[[ Records to process, beginning ]]
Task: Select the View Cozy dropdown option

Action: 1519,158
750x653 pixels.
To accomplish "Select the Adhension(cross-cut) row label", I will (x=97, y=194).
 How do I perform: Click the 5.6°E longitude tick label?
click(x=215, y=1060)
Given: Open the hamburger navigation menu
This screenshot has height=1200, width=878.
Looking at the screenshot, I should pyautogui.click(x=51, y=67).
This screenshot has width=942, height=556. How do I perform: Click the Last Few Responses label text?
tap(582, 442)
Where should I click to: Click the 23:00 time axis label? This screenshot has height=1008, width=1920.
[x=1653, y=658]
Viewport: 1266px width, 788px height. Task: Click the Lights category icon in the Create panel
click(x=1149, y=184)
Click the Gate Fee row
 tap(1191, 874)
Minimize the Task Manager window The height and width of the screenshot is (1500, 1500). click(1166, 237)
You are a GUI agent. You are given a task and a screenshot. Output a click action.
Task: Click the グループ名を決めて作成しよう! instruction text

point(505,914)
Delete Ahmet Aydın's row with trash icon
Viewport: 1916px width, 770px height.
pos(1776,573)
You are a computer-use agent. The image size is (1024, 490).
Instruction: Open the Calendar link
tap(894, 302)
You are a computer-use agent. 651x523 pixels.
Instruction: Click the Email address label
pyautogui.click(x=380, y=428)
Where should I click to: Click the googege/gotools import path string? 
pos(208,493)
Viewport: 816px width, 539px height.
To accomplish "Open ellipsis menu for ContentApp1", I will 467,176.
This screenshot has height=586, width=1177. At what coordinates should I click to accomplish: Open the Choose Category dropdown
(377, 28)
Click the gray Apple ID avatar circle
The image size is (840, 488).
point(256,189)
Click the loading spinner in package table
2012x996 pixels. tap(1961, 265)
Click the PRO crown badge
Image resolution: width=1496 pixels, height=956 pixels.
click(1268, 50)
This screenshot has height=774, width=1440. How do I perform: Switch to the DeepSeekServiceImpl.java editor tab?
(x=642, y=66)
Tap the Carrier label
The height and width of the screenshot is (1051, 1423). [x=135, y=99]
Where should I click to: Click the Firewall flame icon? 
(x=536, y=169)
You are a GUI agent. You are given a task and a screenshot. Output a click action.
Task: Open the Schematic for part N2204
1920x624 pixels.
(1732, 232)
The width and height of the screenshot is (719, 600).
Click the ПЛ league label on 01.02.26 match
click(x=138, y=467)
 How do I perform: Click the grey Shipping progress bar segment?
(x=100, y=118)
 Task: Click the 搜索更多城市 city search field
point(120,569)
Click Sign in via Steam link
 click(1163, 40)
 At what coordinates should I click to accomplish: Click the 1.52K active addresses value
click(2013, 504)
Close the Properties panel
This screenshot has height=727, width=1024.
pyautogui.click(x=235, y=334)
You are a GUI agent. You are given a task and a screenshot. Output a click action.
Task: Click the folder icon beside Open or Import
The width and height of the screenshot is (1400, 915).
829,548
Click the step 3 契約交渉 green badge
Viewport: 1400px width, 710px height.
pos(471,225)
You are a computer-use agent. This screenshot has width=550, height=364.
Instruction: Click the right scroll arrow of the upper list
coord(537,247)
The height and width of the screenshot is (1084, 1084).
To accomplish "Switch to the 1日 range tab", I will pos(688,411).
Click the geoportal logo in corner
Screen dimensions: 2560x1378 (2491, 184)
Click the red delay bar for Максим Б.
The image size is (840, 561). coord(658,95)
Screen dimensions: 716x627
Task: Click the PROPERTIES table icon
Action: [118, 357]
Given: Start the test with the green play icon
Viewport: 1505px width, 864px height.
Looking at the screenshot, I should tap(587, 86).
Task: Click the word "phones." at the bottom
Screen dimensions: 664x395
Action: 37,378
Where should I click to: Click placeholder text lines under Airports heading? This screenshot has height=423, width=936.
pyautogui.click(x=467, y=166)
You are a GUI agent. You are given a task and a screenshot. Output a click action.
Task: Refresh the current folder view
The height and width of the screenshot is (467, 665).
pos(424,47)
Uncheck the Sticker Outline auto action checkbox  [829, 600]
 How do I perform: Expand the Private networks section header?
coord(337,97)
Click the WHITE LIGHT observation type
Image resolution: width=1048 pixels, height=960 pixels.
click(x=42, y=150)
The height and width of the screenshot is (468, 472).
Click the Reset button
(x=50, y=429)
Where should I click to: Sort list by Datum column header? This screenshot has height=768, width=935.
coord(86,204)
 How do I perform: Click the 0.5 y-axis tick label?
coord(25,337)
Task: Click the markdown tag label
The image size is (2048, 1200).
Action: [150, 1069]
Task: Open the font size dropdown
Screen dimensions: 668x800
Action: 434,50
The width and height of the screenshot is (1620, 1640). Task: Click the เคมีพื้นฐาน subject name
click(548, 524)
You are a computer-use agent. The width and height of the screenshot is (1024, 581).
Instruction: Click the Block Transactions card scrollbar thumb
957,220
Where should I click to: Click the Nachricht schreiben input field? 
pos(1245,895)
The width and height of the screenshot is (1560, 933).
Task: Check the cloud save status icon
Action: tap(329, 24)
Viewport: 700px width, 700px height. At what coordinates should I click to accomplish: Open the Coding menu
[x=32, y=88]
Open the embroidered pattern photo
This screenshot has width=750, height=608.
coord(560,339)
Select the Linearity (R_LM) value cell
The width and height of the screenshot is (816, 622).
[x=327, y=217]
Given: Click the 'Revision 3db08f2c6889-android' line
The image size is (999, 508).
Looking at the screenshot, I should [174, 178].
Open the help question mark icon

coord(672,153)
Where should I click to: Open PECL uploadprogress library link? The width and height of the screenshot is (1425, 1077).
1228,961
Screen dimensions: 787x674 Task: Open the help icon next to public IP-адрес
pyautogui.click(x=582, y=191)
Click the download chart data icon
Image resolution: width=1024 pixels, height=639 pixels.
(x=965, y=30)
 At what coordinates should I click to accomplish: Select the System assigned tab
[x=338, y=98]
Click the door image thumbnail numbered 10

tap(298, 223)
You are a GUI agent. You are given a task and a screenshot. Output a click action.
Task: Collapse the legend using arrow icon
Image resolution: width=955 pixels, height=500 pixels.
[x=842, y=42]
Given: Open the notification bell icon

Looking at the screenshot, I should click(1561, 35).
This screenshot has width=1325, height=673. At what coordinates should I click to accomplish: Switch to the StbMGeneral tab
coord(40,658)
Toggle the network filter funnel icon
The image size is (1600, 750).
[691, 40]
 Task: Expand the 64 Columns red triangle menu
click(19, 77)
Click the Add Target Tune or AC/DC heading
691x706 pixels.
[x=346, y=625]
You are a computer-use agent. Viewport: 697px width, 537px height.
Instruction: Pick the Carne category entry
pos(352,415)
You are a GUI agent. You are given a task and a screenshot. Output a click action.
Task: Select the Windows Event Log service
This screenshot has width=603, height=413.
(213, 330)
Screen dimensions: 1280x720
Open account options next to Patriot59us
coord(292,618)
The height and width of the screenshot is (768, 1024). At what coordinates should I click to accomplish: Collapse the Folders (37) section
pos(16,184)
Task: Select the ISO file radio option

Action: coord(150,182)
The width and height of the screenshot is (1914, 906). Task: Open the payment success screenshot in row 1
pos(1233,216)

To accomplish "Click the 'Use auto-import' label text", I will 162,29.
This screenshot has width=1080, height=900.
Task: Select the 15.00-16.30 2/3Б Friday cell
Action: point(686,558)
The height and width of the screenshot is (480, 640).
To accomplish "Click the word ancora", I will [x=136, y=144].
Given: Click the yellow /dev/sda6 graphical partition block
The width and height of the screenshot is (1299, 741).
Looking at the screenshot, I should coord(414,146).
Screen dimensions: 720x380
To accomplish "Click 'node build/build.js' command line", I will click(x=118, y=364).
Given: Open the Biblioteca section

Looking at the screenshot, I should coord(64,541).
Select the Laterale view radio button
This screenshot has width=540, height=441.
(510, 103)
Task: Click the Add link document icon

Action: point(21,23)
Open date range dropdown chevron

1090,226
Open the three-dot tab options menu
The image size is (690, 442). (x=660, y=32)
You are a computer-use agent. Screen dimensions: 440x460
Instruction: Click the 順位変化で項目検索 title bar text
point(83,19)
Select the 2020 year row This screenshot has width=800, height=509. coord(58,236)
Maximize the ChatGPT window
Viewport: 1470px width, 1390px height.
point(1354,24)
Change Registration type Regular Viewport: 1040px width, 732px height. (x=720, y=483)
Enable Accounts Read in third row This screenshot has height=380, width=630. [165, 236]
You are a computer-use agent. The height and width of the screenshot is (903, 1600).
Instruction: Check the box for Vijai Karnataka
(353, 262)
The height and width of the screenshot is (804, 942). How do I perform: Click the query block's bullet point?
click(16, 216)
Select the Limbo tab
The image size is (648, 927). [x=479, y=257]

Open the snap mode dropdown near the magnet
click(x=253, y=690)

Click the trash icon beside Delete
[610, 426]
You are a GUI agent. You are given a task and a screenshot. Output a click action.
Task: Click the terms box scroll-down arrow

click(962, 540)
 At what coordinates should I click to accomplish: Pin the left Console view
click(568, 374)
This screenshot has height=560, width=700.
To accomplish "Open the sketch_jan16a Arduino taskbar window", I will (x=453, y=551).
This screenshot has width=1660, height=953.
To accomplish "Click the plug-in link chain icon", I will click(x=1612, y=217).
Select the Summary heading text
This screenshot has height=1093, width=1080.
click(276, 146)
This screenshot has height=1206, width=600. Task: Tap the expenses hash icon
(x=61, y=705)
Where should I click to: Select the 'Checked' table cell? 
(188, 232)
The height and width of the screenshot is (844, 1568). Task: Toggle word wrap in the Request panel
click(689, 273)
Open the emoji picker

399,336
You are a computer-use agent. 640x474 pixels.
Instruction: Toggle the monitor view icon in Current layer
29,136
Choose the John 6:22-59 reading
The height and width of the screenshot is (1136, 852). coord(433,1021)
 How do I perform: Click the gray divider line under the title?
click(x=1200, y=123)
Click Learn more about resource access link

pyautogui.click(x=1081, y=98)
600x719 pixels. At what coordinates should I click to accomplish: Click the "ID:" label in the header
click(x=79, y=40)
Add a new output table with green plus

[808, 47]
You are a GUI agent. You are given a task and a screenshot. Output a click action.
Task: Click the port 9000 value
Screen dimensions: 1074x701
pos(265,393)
[[ Records to process, end ]]
Required work: Above are the records; please copy exactly their first line and each line after it through the line containing "Given: Open the hamburger navigation menu", and no line after that.

Exercise result:
Task: Select the View Cozy dropdown option

Action: 1519,158
750x653 pixels.
To accomplish "Select the Adhension(cross-cut) row label", I will (x=97, y=194).
 How do I perform: Click the 5.6°E longitude tick label?
click(x=215, y=1060)
Given: Open the hamburger navigation menu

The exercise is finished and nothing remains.